WORK INSTRUCTION:
The response should be the lines of the data, starting at the first and ending at the one that contains "Toggle the heart", copied without change.

[Saved data entries]
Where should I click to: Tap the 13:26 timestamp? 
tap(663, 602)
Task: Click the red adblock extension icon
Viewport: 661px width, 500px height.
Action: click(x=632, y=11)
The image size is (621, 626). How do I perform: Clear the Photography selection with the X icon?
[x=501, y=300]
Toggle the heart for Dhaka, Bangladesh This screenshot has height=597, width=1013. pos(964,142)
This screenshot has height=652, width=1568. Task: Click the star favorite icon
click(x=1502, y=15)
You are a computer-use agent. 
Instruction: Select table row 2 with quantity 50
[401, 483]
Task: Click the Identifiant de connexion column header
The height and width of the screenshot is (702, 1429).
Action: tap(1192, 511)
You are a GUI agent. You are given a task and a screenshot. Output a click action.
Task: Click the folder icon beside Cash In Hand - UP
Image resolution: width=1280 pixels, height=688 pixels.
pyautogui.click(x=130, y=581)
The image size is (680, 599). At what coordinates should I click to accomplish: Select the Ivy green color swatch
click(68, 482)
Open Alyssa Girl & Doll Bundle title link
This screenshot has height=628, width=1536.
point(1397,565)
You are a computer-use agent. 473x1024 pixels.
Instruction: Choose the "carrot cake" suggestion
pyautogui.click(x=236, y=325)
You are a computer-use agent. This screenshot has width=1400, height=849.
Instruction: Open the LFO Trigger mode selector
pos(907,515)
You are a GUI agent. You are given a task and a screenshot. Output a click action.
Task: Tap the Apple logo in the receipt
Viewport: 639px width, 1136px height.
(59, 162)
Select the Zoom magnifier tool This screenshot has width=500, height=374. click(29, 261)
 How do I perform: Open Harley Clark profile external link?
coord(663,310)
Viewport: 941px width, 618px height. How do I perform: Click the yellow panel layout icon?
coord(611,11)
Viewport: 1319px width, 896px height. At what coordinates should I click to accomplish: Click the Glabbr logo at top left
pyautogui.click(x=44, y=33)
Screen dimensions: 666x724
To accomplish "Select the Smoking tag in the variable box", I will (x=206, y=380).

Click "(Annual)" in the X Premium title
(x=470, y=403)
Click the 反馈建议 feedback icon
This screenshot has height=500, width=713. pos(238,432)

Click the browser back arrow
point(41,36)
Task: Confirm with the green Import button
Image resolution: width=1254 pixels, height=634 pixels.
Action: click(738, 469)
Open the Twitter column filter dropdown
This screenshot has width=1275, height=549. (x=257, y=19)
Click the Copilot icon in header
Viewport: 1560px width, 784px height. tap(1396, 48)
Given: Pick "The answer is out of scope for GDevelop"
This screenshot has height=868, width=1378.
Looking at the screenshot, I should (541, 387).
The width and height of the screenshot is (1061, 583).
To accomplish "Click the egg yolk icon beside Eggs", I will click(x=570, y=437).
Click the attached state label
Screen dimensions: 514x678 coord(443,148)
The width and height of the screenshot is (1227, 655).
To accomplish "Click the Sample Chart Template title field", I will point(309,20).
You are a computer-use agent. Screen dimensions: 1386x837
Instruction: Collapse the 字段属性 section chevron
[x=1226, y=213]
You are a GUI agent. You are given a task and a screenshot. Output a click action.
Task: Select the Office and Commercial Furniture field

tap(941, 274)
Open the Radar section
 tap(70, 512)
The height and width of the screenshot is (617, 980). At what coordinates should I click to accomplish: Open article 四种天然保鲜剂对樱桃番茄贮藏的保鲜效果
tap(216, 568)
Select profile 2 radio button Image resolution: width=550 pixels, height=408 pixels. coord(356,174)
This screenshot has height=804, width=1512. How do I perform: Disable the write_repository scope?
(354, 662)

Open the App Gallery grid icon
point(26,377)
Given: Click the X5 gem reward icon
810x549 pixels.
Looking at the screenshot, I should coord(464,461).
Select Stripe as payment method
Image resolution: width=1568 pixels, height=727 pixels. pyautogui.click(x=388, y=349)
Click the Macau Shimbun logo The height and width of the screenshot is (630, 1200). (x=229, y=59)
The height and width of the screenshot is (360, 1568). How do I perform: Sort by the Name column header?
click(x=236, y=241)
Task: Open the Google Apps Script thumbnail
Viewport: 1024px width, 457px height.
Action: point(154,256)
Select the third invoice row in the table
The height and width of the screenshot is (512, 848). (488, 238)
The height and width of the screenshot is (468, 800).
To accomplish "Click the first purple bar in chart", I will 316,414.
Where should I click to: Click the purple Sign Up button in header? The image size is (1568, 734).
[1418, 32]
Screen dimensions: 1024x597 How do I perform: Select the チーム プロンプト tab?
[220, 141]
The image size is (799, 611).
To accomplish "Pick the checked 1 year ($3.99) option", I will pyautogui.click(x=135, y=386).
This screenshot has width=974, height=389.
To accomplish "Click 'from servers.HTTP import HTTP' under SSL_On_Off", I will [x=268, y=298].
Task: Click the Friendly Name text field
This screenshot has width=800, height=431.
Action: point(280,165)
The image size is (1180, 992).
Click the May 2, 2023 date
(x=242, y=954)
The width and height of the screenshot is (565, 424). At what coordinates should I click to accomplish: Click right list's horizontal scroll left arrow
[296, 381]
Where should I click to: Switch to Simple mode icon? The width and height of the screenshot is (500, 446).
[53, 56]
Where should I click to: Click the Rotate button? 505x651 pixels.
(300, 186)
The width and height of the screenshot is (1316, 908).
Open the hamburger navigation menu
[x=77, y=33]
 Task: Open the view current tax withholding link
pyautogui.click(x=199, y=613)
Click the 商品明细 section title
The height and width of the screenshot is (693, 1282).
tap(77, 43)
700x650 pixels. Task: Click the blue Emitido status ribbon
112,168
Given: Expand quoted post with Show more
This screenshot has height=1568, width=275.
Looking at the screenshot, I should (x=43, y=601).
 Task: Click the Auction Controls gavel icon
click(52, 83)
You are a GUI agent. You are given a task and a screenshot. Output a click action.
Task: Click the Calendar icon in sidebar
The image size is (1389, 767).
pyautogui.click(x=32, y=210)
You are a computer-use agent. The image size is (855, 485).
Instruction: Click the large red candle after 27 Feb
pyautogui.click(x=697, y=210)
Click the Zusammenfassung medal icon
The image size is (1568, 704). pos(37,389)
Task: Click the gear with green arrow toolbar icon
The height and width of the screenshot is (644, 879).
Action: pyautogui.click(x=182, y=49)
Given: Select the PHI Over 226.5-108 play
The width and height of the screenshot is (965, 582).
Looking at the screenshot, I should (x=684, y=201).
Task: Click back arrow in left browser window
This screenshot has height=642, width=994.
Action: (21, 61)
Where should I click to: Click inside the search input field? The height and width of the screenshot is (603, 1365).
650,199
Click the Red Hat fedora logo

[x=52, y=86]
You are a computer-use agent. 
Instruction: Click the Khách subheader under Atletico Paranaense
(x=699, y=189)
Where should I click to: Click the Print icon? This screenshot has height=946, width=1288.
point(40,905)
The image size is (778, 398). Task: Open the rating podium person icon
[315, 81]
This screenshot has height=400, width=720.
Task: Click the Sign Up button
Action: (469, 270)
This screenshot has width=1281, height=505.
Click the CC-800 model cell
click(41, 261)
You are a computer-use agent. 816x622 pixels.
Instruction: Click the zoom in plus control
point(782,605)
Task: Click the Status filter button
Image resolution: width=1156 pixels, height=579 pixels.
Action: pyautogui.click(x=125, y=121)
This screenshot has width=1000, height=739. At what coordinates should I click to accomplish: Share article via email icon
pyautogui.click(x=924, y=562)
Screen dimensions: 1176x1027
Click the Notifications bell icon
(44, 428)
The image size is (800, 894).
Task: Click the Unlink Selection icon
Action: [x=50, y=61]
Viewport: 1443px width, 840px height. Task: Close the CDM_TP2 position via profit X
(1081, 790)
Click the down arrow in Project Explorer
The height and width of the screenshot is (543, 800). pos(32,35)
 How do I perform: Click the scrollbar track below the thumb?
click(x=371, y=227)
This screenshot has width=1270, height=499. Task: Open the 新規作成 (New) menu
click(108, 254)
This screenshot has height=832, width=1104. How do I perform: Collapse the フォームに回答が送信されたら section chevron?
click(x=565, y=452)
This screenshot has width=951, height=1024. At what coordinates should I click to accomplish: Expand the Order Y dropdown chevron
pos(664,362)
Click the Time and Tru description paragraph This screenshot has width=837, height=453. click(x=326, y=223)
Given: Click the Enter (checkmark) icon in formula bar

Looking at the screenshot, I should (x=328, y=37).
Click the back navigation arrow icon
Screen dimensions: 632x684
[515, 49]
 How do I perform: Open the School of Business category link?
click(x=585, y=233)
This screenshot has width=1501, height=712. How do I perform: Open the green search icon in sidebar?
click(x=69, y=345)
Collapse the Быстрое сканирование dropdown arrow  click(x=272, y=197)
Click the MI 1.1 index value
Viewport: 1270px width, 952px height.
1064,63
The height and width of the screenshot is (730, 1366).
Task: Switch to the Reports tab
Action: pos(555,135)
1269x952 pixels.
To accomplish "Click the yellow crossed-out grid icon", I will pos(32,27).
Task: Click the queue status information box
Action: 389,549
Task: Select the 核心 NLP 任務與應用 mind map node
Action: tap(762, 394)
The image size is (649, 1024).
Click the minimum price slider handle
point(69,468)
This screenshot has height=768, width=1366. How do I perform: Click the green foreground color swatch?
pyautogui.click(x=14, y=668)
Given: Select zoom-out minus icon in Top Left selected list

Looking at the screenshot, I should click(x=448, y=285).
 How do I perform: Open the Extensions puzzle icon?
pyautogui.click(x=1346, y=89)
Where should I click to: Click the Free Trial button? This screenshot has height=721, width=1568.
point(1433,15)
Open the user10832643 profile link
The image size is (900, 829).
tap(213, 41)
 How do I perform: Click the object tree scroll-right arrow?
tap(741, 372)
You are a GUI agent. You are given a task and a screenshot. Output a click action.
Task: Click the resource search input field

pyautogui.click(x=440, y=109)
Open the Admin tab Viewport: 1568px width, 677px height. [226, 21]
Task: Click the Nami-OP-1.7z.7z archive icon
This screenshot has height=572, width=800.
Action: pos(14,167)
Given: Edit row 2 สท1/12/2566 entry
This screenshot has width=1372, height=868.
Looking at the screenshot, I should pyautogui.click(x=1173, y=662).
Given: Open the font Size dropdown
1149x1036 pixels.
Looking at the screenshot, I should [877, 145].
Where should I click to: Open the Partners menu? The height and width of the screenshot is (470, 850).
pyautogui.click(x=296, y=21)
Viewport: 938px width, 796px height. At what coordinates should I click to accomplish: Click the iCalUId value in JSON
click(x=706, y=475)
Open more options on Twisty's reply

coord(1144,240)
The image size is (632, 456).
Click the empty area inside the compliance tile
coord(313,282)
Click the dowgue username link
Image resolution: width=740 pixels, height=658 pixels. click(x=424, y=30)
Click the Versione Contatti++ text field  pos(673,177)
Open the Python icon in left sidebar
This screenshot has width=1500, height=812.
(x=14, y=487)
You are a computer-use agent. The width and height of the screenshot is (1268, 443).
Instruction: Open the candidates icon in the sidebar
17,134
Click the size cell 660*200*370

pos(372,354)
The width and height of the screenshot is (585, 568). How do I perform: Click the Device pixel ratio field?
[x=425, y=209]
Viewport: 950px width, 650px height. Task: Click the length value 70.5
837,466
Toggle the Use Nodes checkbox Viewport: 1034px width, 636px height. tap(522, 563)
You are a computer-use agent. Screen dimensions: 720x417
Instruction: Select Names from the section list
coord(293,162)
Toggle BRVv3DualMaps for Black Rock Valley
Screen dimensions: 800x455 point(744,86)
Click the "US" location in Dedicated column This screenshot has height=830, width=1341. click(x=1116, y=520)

RESULT OF THIS TASK:
Where should I click to: Tap the 13:26 timestamp? 
tap(663, 602)
Task: Click the red adblock extension icon
Viewport: 661px width, 500px height.
Action: click(x=632, y=11)
The image size is (621, 626). How do I perform: Clear the Photography selection with the X icon?
[x=501, y=300]
Toggle the heart for Dhaka, Bangladesh This screenshot has height=597, width=1013. pos(964,142)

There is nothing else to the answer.